Andres Loeh wrote:
Thanks for the pointer -- I had seen some other thread, but not this one. The dependencies still seem to be "broken" in Gentoo, but apparently SuSE also patches, so it's really broken somewhere else.
Hmmm, I've just had a look at the Gentoo package list and the Mesa version seems to be 3.5, which is almost 3 years old. Is this really what is used on current Gentoo systems? There have been tons of bug fixes and feature additions since then in the Mesa libs.
So, if I understand the situation correctly: reversing the library order in package.conf may work for ghci, and might not do any further harm under Linux at all, but generally is not a good solution because it breaks compilation on some other platforms. Therefore it would be better to integrate the dependencies between the libararies properly into the .so files.

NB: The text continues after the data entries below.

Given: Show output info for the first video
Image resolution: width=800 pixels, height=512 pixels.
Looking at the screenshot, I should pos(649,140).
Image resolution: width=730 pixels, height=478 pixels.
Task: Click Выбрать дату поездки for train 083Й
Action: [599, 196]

Exactly. The GNU ld pages are quite clear about the order of archives, see the description of the -l option: http://sources.redhat.com/binutils/docs-2.15/ld/Options.html "The linker will search an archive only once, at the location where it is specified on the command line. If the archive defines a symbol which was undefined in some object which appeared before the archive on the command line, the linker will include the appropriate file(s) from the archive. However, an undefined symbol in an object appearing later on the command line will not cause the linker to search the archive again. See the -( option for a way to force the linker to search archives multiple times." After reading this, it is a miracle for me why the order doesn't seem to matter on my SuSE Linux... %-] Cheers, S.